J'ai mis en place une stratégie de développement sur les dix prochaines années que j'ai appelée le Plan Sandiara émergent. Une stratégie avec une dimension économique. Comment restructurer l'économie, comme pour reprendre l'axe I du Plan Sénégal émergent. Ensuite, comme axe II, on a mis l'accent sur le développement du capital humain. C'est très important. Et pour cela, c'est 12 points avec une méthodologie très simple. C'est la méthodologie du diagnostic. Nous avons fait un diagnostic de la situation sociale pour voir quelles sont les maladies, pour parler médicalement, et voir quelles sont les causes de ces maladies. Le diagnostic nous a permis de voir que les problèmes de Sandiara sont assez nombreux, mais que les causes peuvent être résumées à un manque de connaissance, d'accès à l'éducation, aussi bien primaire que secondaire, à la pauvreté. Il n'y a pas assez de cadres, les gens n'ont pas de travail, et leur système de production agricole est très peu performant. Les femmes n'ont pas accès à des financements. Ensuite, il y a le manque d'infrastructures. Il n'y avait pas de routes ni d'eau ni d'hôpitaux à proprement parler ni d'électricité. C'est ça le tableau que le diagnostic a permis de montrer. On a tout fait pour ne pas confondre les causes et les conséquences. Une fois qu'on a vu les conséquences, il fallait maintenant proposer des solutions. Les 12 points, il fallait les sérier. Nous les avons résumés en slogans. Ce qui a permis aux populations de mieux les comprendre. Le point le plus important, on l'appelle, le 1-10-10. Le pilier, c'est l'éducation. Cela veut dire une famille, dix cadres en dix ans. Il fallait s'assurer que, dans chaque famille, qu'on est des jeunes qui travaillent. D’où l'action qui consistait à généraliser l'enseignement secondaire et la formation professionnelle, avec un programme de zéro abri provisoire. Cela se traduit par des lycées. Certains sont terminés, d'autres sont en cours de construction. Le lycée technique et professionnel du président de la République est en cours de construction. L'idée est d'amener l'école vers les populations. Ça nous permettra d'augmenter le taux d'achèvement.

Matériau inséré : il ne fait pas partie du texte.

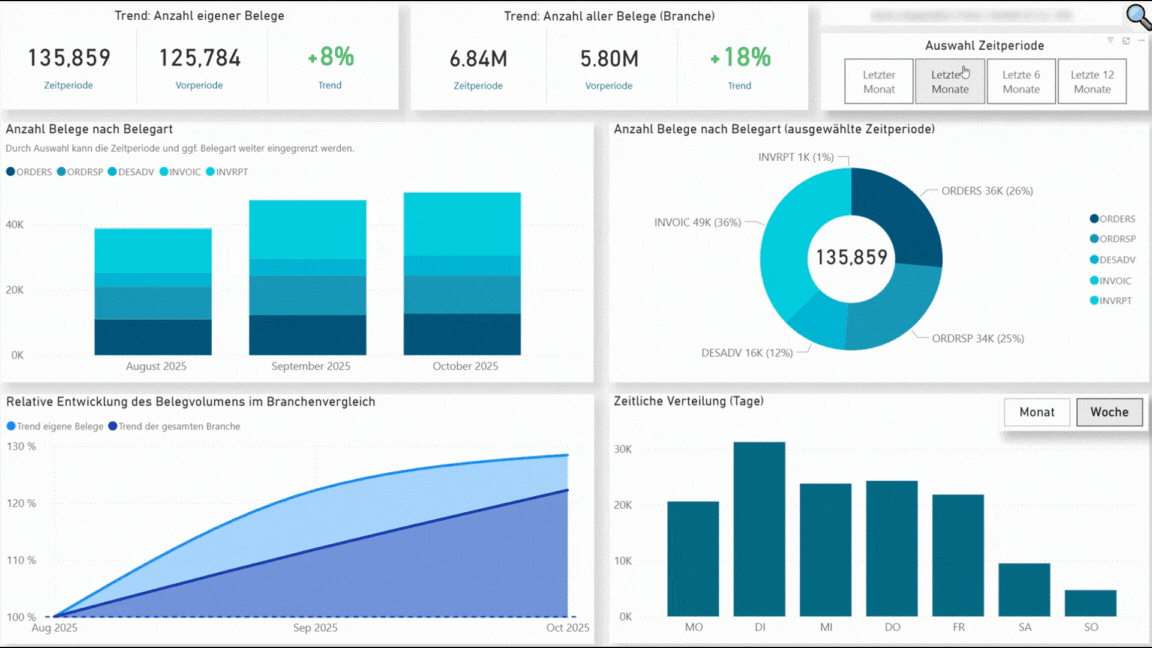Viewport: 1152px width, 648px height.
Task: Select DESADV legend entry beside donut chart
Action: [1094, 260]
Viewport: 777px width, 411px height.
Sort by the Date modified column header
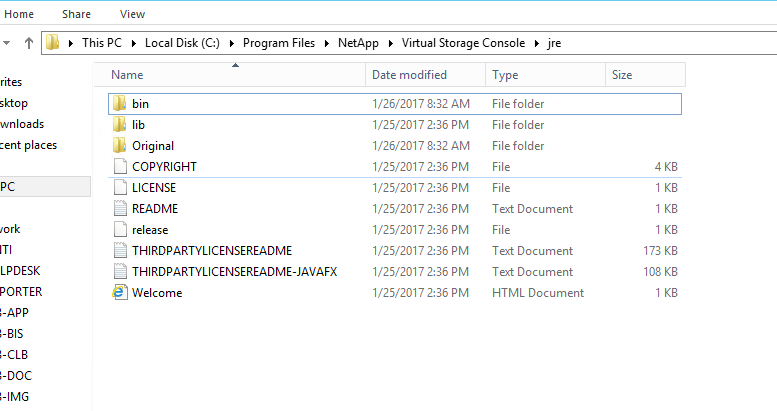pos(409,75)
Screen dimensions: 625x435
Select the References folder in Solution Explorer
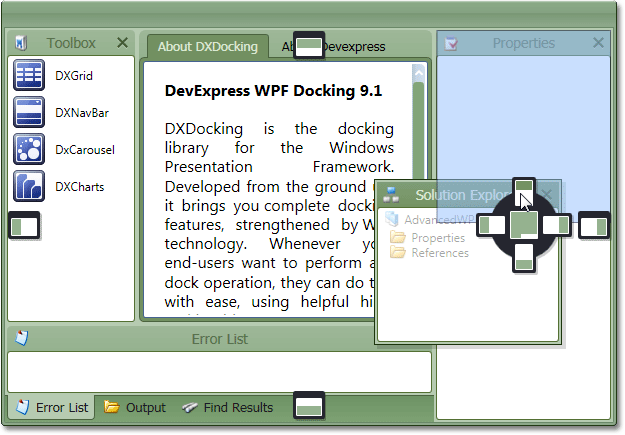[x=439, y=253]
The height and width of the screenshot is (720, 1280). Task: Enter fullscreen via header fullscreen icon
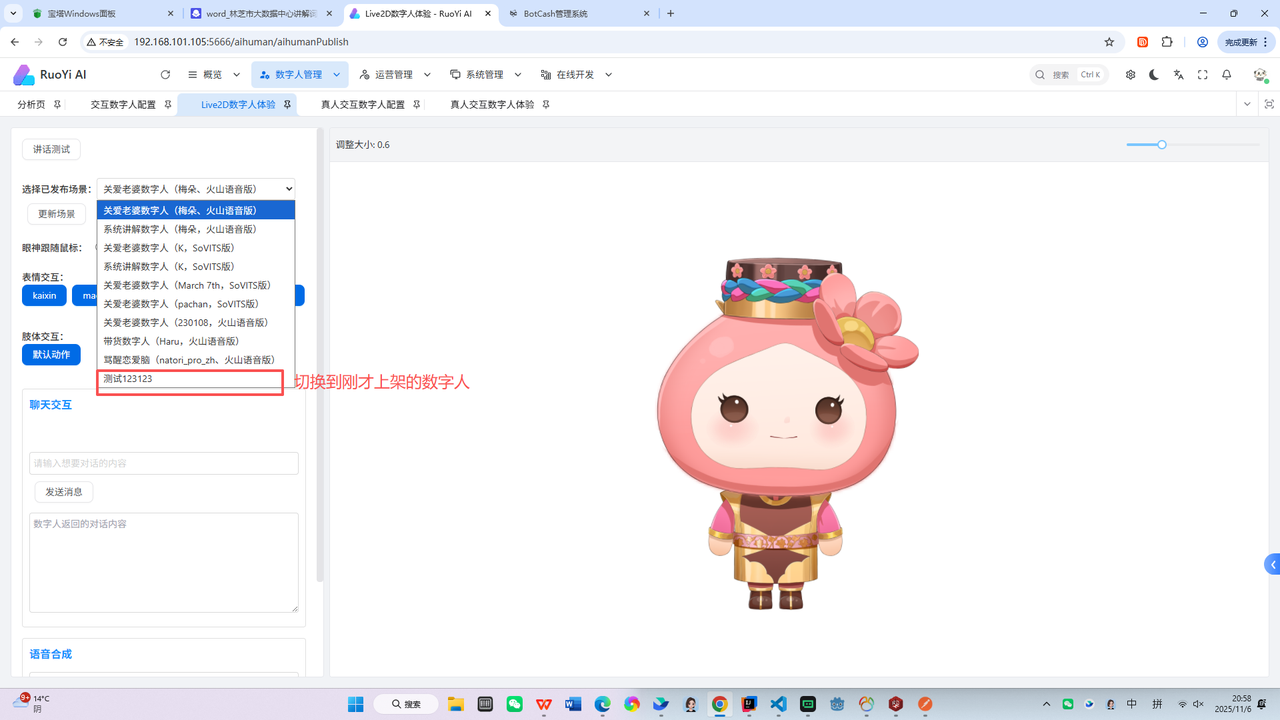[1202, 75]
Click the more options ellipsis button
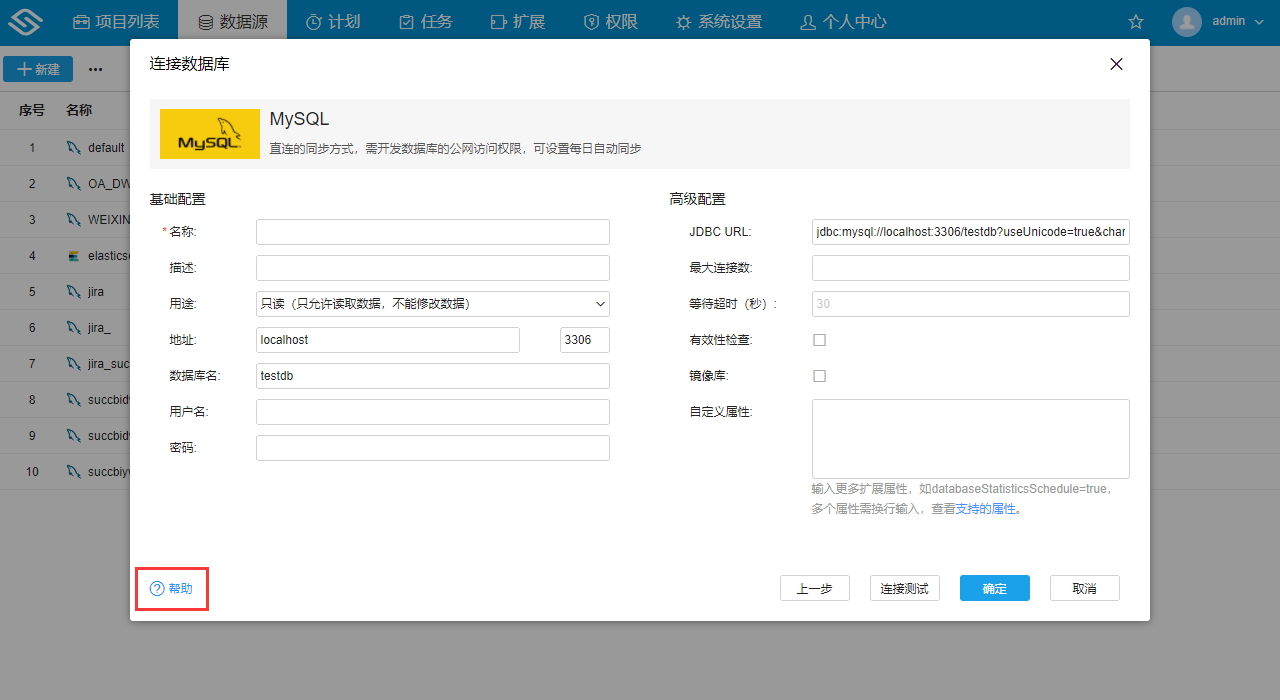Viewport: 1280px width, 700px height. coord(96,69)
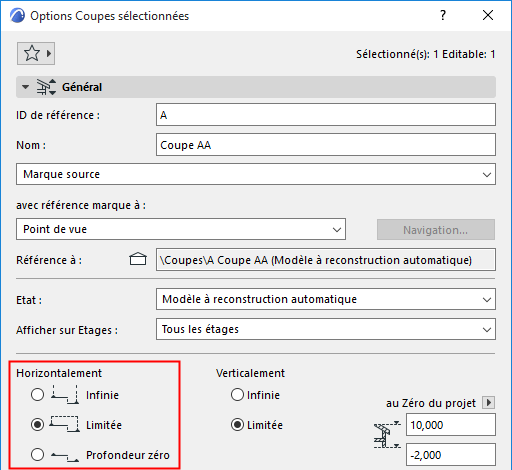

La commune de Sandiara, dans le département de Mbour, dont vous êtes le maire, était récemment sous les feux des projecteurs avec une affaire foncière. Que s'était-il réellement passé ?
Ce n'est pas le premier problème foncier à Sandiara. Avec le Plan Sandiara émergent, nous avions dit que nous allions restructurer l'économie. Donc, le Conseil municipal, après des consultations avec les paysans, a décidé de voter deux projets importants. Le premier, c'est la zone industrielle de Sandiara. Nous avons, donc, retenu 50 hectares. Et l'autre, c'était un projet de Hlm. Pour ces projets, l'opposition, qui les avaient votés à l'époque, a voulu, à un certain moment, instrumentaliser un certain nombre de personnes de son côté pour s'opposer à ces projets. Ils ont voulu occuper la zone des Hlm. Nous leur avons demandé de partager cette zone entre les anciennes parcelles qu'ils avaient et une autre façade qui pouvait servir pour les Hlm. Vous savez, l'opposition souhaite toujours ralentir les programmes des maires. C'est de bonne guerre. Mais, quand une zone est en train de faire sa révolution, de créer des emplois, c'est irresponsable de s'opposer à ce projet. Pour moi, ça dépasse le cadre politique. Il faut qu'ils nous fassent confiance par rapport à l'utilisation des terres. C'est un dialogue qui est en cours. Il y a juste que, à un certain moment, ils ont voulu faire un coup de force en voulant arrêter l'un des projets. Nous avons juste montré qu'il fallait respecter la loi. Une fois que cela a été fait, le conflit est maintenant terminé.